Je ne peux pas vous donner tort, mais je ne peux que répéter qu’une véritable résolution du problème passe par des décisions politiques. L’UE a mis en place des règles pour garantir les prix les plus bas en matière de téléphonie mobile et de roaming qui ne sont pas applicables aux opérateurs exerçant sur notre territoire puisque la Suisse n’appartient pas à l’Union. Mon prédécesseur, puis moi-même, avons régulièrement attiré l’attention du Conseil fédéral afin de l’inciter à négocier un accord avec l’UE pour rendre ces critères applicables. Sans résultat jusqu’ici.
Toujours actionnaire majoritaire de Swisscom, la Confédération n’y a pas vraiment intérêt...
On peut effectivement se poser la question puisque, en tant qu’actionnaire majoritaire de Swisscom, l’Etat est le premier à profiter de ce bon business.
La fusion Orange-Sunrise aurait sans doute fait bouger les choses dans le bon sens. Hélas, la COMCO l’a refusée, pour protéger la position dominante de Swisscom affirment certains...
Non. A mes yeux, cette décision est justifiée. Une fusion aurait cimenté le duopole Swisscom-Orange et aurait fait disparaître Sunrise, l’opérateur qui exerce le plus de pression sur les prix. On le constate aujourd’hui encore avec le développement de l’iPhone.

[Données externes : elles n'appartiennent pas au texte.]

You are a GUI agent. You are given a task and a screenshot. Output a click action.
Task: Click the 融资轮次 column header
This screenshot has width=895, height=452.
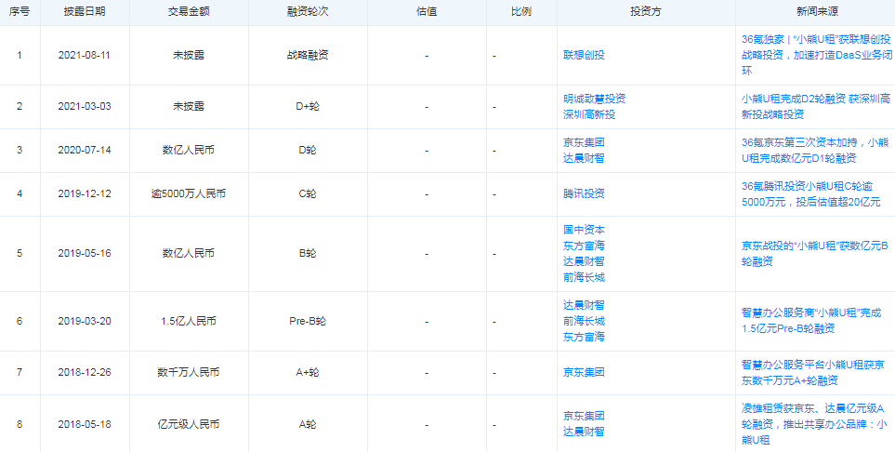coord(307,12)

Le marché du livre est un autre îlot de cherté qui fait hurler les Romands. Un bouquin estampillé 10 euros vendu 22 fr. 10 à Lausanne, c’est scandaleux, non?
Ces différences énormes démontrent clairement que la concurrence ne fonctionne pas à cause de la position très forte des diffuseurs. La COMCO mène actuellement une enquête à ce sujet en Suisse romande. Par ailleurs, un projet de loi pour un prix réglementé du livre en Suisse est en discussion au Parlement. Si ce projet est accepté lors de la session d’automne, le rôle de contrôle et de fixation du prix sera du ressort de la surveillance des prix.